I'm very sad. Today I drew on my first deer, let it fly, shot placement looked good but no deer. I spent 4 hours scouring 30 acres and turned up nothing. I'm really hoping I just missed. It was 8 AM, I heard a deer on my left as I was studying the insides of my eyelids, looked over, saw a doe under the apple tree 25 yards out. When she turned up hill and was quartering away, I drew but held because I saw a fawn pop out from the apple tree as well. I was about to let the arrow back to rest when another movement caught my eye. A smallish 4-6 pointer was closing in on them. At 30 yards I had a perfect shot through some tree lanes, released, heard kind of a thwunk as the arrow I believed passed through and was lost in the Goldenrod. He didn't jump but ran, crashing through brush and downed branches and I lost sight at about 50 yards into a pine forest. I went to the area pretty sure of where I got him but the goldenrod is thick and turning rusty colored. I never found the arrow, nor spotted any blood. 45 minutes later, I followed his path from what I could remember but there was no trail. Then it became a guessing game that I lost. No arrow, no blood to the novice eye, deer smashing its way uphill= missed him? 30yards I can hit but I'm no William Tell. I group them, say dessert plate sized. Maybe add in the adrenaline and I see again him next week? Those of you that are experienced, let me know what you think. This picture is probably him, we don't get a lot of bucks on the trail cams. Jim from Buffalo I hunted last year as my first year for archery but didn't have anything come close enough to draw on. Today was super exciting, until I couldn't find him. Then I watched the Bills lose, tried to sight in my back up plan for archery, my Marlin 30-30.

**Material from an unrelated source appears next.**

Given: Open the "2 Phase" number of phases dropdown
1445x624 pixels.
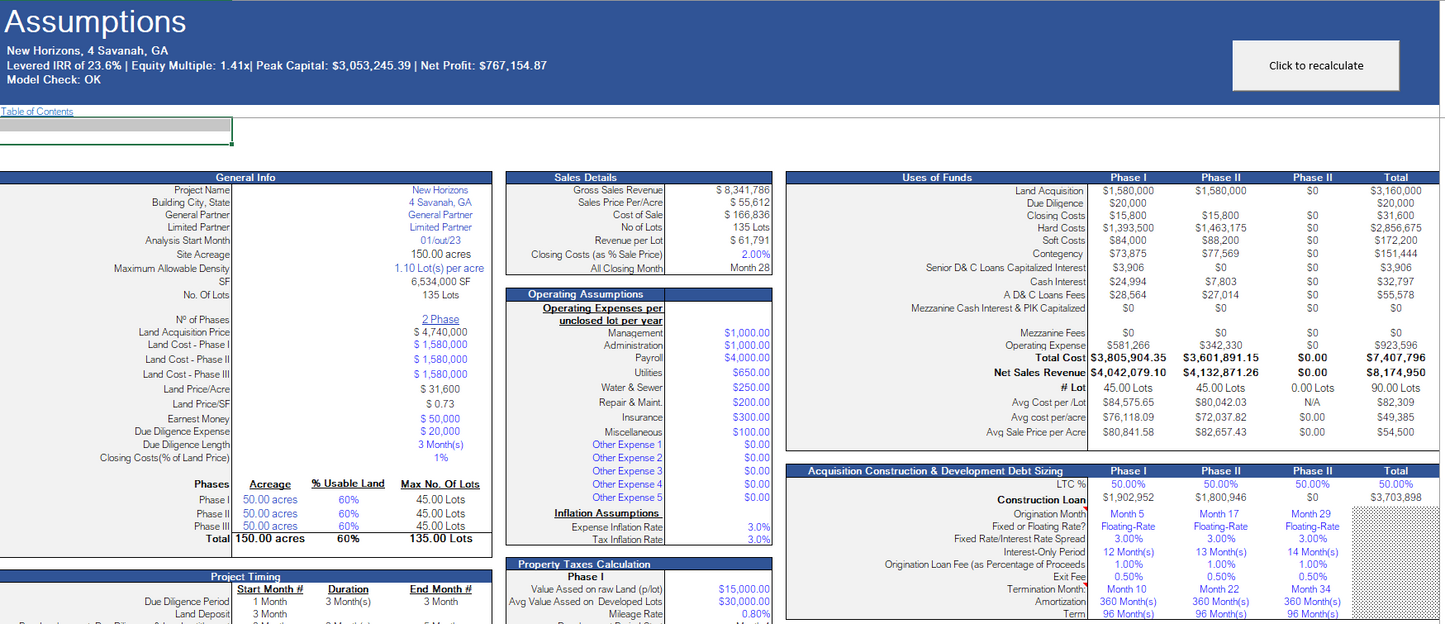Looking at the screenshot, I should 440,320.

pretty much same thing happened to me this morning around the same time.except it was a bigger 6 and i shot 12 inchs in front of his chest at 20 yards!!!sight must have came lose or got bumped pretty good.
If the buck ran tail down, he is toast. JFP is right; grab some buddies and find that arrow and inspect it with your eyes and nose. Cyotes will move in fast on a wounded or dead deer...use them to locate your critter.

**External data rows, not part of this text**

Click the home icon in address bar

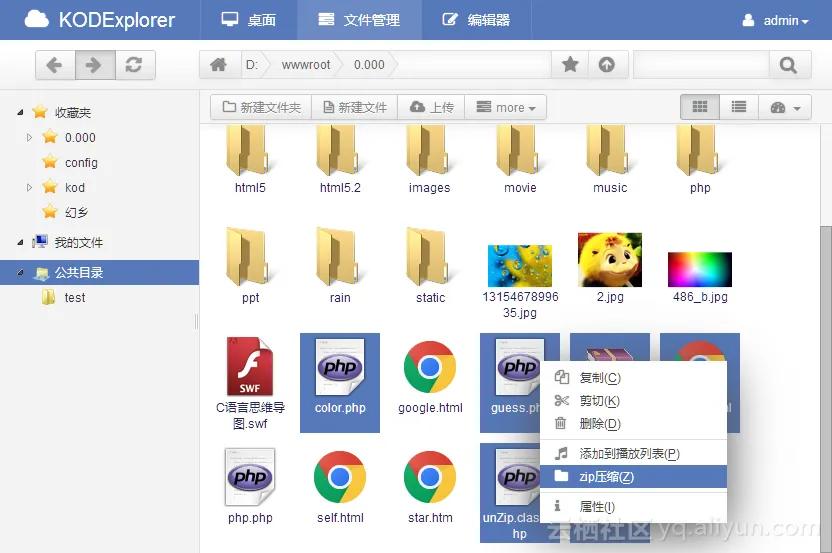click(x=218, y=65)
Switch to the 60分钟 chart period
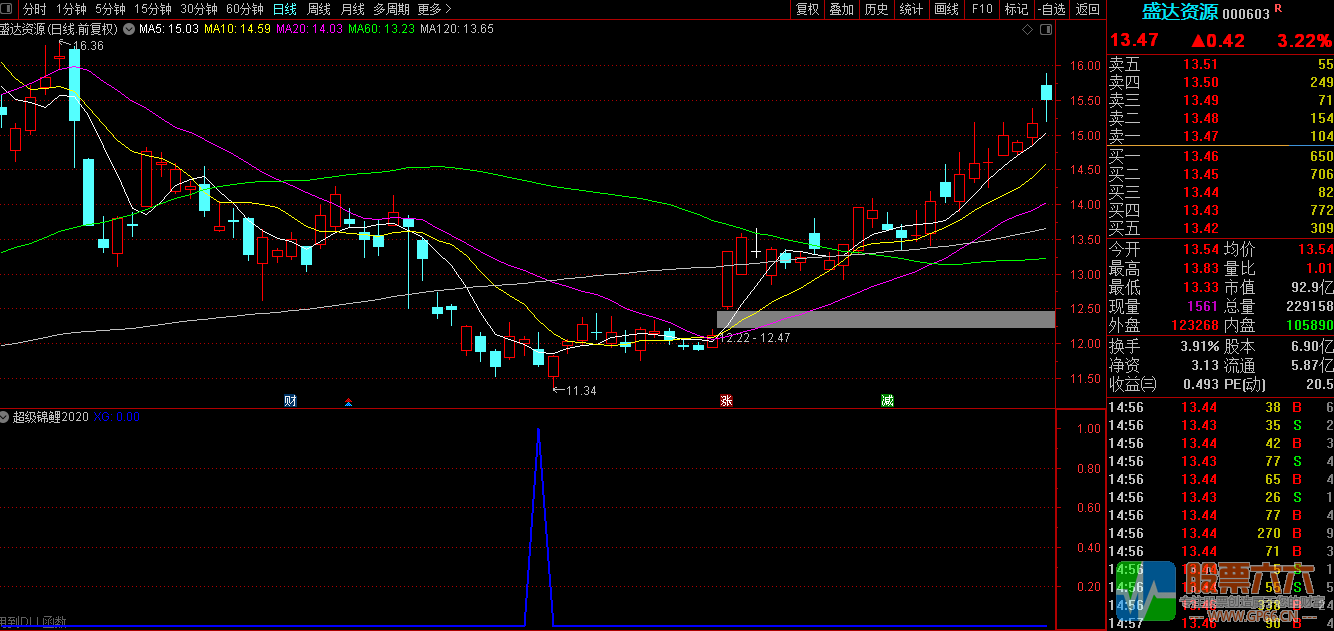The height and width of the screenshot is (631, 1334). pyautogui.click(x=244, y=9)
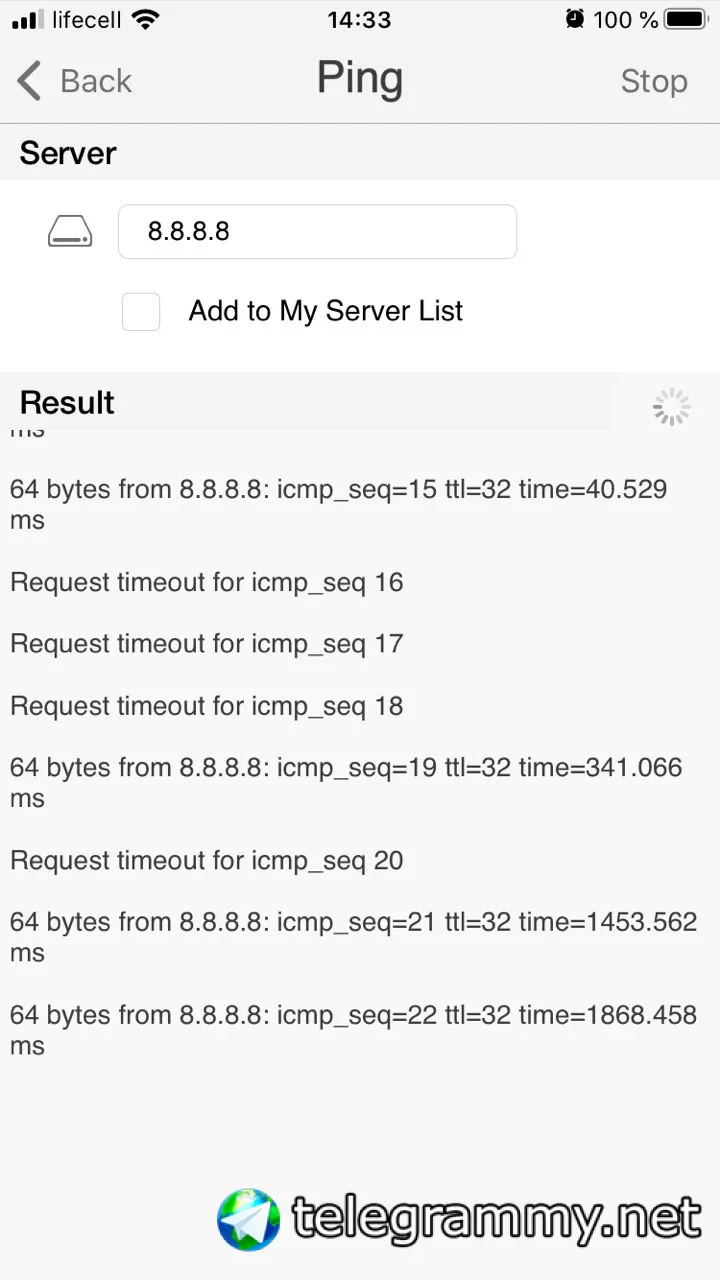Tap the battery indicator icon
The width and height of the screenshot is (720, 1280).
pyautogui.click(x=687, y=19)
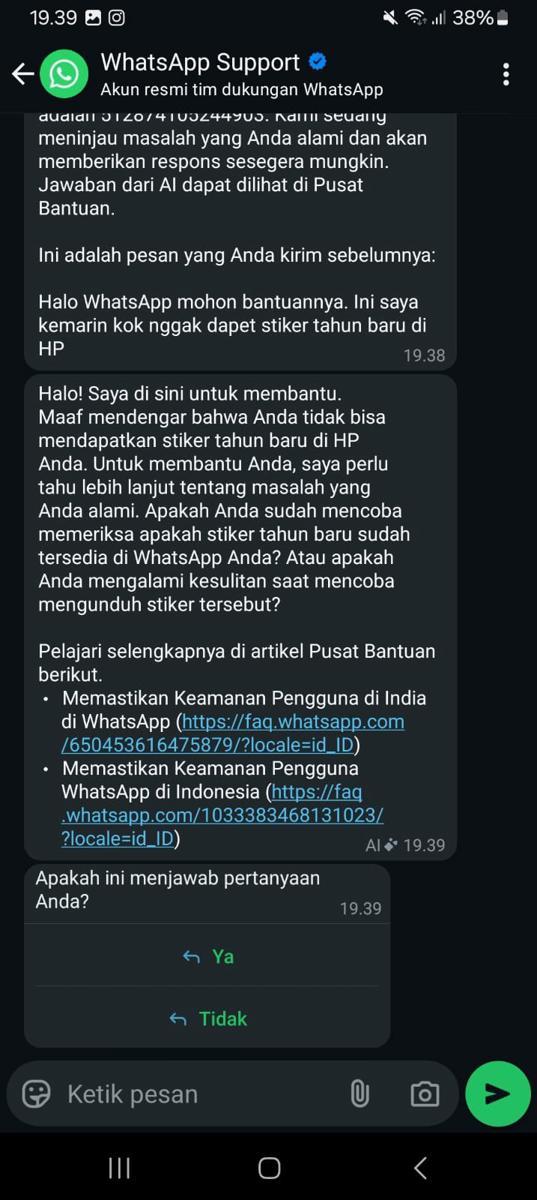Open the camera from message bar
Image resolution: width=537 pixels, height=1200 pixels.
coord(424,1094)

One other piece of advice ... if your groups are paper plate size at 30 yards, that is to far to be shooting at a deer.....they should be much tighter...

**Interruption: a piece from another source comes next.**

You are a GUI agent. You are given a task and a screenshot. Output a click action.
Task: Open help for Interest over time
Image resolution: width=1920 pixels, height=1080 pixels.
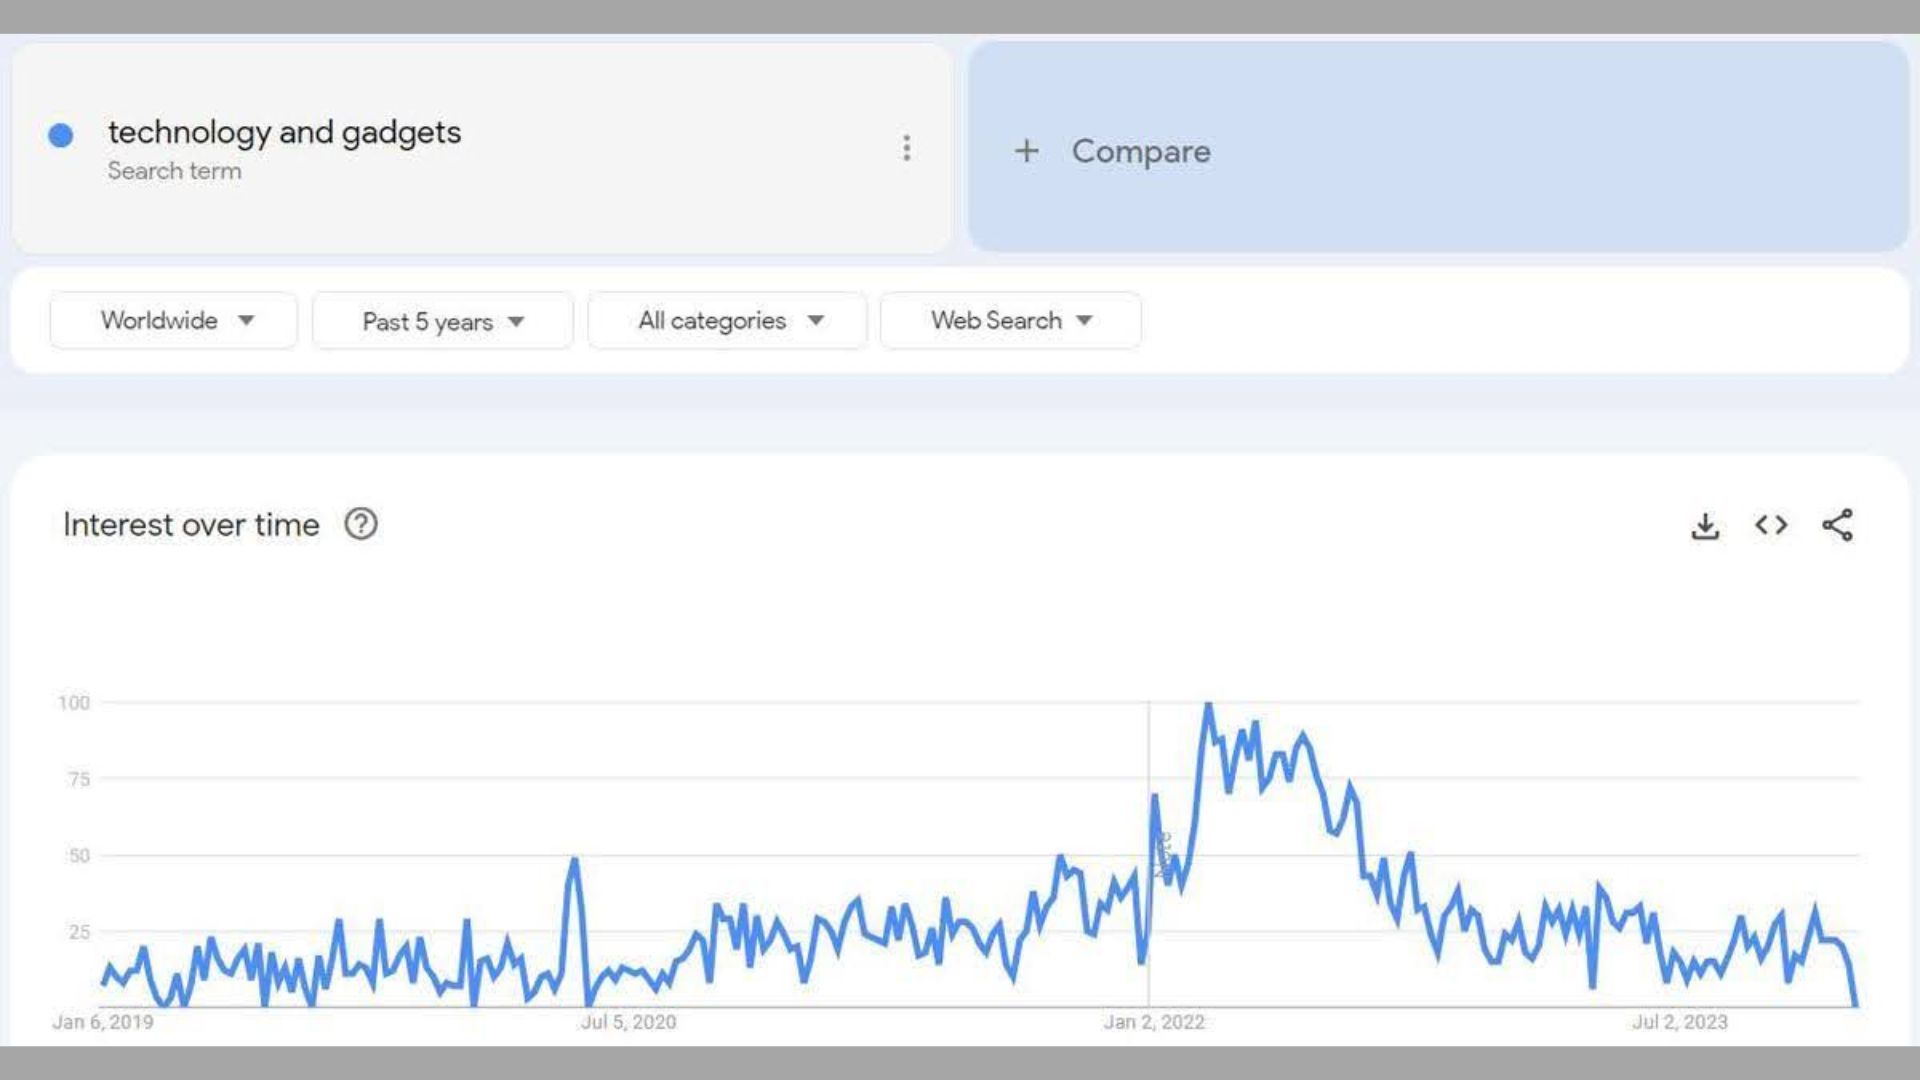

Dessert plate size PT... that is say 4-6 inches, I am guessing... iffy but better. How long did you look? Looking at the ballgame instead of for your arrow sounds a bit??? It sounds like the arrow is in the deer by your description... if not you should be able to find it.
That's about as good as I have been able to manage with the recurve so I have not gone.(Still waiting on my Hoyt)
By the reaction it sounds to me like a dead deer. Did he bound away or full tilt run? I would get back out there and keep looking.